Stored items
* * * * * * *

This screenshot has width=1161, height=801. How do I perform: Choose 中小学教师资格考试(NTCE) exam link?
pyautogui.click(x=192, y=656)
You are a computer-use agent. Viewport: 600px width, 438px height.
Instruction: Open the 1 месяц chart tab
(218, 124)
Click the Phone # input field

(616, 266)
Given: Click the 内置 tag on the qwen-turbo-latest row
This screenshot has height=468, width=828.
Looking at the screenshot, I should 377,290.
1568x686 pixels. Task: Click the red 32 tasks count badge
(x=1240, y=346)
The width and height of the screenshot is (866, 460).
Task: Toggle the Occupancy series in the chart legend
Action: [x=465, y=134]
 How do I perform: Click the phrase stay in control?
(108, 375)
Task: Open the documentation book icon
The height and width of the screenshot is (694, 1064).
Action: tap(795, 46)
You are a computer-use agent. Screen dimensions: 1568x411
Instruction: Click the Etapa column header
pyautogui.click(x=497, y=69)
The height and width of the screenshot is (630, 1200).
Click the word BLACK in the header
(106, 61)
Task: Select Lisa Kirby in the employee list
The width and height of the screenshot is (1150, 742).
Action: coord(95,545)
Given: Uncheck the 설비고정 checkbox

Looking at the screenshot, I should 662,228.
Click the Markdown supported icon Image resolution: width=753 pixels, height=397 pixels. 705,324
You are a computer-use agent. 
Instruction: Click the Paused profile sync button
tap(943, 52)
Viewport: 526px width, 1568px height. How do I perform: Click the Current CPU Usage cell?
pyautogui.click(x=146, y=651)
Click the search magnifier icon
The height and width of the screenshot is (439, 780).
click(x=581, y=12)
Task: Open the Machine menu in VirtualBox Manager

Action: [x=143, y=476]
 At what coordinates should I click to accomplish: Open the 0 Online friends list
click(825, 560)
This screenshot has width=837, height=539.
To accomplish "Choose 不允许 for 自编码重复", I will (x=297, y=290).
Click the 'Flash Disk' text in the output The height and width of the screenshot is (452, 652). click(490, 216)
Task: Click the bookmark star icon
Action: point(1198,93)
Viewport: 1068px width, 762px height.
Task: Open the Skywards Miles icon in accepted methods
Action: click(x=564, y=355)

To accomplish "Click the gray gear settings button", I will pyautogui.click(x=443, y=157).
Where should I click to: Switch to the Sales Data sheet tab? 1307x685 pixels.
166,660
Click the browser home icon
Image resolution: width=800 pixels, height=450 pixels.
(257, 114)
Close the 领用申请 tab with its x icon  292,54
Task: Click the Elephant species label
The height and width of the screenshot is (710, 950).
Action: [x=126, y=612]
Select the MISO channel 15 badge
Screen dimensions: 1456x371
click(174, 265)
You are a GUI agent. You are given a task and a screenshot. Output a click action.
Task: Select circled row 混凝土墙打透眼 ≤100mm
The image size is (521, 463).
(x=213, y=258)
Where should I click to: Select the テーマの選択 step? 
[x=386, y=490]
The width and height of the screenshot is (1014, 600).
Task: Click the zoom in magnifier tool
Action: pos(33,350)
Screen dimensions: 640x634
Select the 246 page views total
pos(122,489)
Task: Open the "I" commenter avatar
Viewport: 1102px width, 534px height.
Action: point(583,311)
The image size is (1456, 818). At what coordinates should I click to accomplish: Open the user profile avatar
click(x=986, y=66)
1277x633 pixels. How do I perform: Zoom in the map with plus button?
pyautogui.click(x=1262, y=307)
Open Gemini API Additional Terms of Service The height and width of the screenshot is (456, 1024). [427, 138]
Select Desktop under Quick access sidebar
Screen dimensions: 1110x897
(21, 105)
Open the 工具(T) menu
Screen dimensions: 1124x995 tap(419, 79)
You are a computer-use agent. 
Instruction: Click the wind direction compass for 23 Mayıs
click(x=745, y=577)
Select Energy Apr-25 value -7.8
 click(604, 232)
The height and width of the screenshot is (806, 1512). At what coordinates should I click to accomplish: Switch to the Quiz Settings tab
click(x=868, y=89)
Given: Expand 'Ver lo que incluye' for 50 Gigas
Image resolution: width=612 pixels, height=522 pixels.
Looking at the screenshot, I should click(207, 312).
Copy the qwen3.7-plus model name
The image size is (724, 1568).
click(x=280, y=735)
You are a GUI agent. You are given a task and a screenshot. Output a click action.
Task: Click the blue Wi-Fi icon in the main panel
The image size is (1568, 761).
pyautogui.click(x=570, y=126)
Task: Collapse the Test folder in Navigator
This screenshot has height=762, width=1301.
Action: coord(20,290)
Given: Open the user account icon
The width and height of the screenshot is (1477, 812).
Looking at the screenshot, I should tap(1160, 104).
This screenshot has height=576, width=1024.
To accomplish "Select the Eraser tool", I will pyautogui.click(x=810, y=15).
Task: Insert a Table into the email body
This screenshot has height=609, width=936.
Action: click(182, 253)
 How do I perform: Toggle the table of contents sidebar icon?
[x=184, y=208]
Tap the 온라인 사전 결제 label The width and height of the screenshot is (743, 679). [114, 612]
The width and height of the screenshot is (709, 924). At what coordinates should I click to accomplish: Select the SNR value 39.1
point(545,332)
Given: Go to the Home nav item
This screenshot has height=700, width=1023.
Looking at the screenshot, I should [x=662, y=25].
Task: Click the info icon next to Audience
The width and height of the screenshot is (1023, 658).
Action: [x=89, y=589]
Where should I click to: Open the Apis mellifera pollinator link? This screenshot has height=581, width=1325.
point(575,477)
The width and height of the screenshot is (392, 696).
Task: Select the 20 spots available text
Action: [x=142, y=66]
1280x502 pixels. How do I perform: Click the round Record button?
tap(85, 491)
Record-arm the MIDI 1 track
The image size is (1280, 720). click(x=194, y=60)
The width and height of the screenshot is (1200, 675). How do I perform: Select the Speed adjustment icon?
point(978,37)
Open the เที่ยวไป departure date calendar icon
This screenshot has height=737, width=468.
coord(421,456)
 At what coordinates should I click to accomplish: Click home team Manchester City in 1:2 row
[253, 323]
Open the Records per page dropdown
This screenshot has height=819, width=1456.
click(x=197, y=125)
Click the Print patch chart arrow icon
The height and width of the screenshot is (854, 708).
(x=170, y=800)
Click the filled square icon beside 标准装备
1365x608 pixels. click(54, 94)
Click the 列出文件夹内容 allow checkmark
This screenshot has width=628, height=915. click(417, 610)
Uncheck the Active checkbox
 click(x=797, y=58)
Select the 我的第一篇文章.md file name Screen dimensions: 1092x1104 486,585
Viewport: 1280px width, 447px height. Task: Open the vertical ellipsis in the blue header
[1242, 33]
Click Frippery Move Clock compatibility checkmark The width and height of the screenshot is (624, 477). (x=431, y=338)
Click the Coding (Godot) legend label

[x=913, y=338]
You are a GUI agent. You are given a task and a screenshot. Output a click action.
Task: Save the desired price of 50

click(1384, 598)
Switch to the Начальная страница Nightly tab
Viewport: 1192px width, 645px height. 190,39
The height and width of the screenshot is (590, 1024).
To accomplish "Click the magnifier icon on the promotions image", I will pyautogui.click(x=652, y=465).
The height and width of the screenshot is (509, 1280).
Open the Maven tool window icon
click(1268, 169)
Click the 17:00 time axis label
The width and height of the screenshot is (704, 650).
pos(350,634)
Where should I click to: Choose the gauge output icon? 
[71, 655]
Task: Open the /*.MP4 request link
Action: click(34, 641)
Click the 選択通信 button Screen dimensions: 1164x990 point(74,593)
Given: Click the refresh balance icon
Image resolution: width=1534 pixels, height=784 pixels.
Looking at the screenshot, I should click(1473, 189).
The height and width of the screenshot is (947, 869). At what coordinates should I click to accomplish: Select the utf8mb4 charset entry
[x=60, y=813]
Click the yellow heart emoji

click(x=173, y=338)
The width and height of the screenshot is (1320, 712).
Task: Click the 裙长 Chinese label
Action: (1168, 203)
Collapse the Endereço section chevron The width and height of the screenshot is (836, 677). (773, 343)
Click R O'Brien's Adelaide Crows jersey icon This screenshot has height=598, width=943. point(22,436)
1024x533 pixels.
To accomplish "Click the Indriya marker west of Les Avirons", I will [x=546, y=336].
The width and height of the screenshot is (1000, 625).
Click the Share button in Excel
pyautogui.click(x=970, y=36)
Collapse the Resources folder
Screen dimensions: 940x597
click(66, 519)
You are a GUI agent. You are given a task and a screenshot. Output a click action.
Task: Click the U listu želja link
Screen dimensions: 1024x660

* * * * * * *

#### [What you should do]
Each line of the data that holds the word "will" should be copied.

#### [Exercise result]
To accomplish "Choose 不允许 for 自编码重复", I will (x=297, y=290).
To accomplish "Click the gray gear settings button", I will pyautogui.click(x=443, y=157).
To accomplish "Select the Eraser tool", I will pyautogui.click(x=810, y=15).
To accomplish "Click the magnifier icon on the promotions image", I will pyautogui.click(x=652, y=465).
To accomplish "Click the Indriya marker west of Les Avirons", I will [x=546, y=336].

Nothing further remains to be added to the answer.